Passage provided.
++++++

In her “The Talented Miss Highsmith, The Secret Life and Serious Art of Patricia Highsmith,” biographer Joan Schenkar noted that, despite Highsmith’s preference for citing famous literary influences, the crime writer’s novels really reflected the work she had done at Marvel Comics (then called Timely) during the 1940s.
“The comic strip formula of threat/pursuit/fantasy life/alter ego/secret identity was the formula she used in all her work,” Jeanette Winterson noted in the New York Times. “The four-color, six-panel comic strip shaped Patricia Highsmith the crime writer like nothing else — however much she cared to cite Dostoyevsky and Henry James.”
Secret identities, alter egos, mirrored antagonists, melodrama — those themes loom large not only in Highsmith’s work, but in a lot of American popular culture, including “Mad Men.”
Even the name "Don Draper" is a sly nod to the alliterative appellations typical of comic book secret identities — Peter Parker, Billy Batson, Bruce Banner, Clark Kent, Matt Murdoch.

++++++

Dataset content.
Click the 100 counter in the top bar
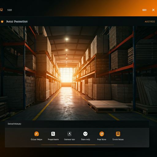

++++++

What you will do.
1. List every comic book secret identity name given as an example in the passage about Patricia Highsmith.
2. Answer these from the passage about Patricia Highsmith:
(a) What was Marvel Comics called during the 1940s?
(b) Which two writers does Winterson say Highsmith cared to cite?
(c) Which name is described as "a sly nod" to comic book secret identities?
The data that comes after the text is separate material.

Task-by-task outputs.
1.
Peter Parker
Billy Batson
Bruce Banner
Clark Kent
Matt Murdoch

2.
(a) Timely
(b) Dostoyevsky and Henry James
(c) Don Draper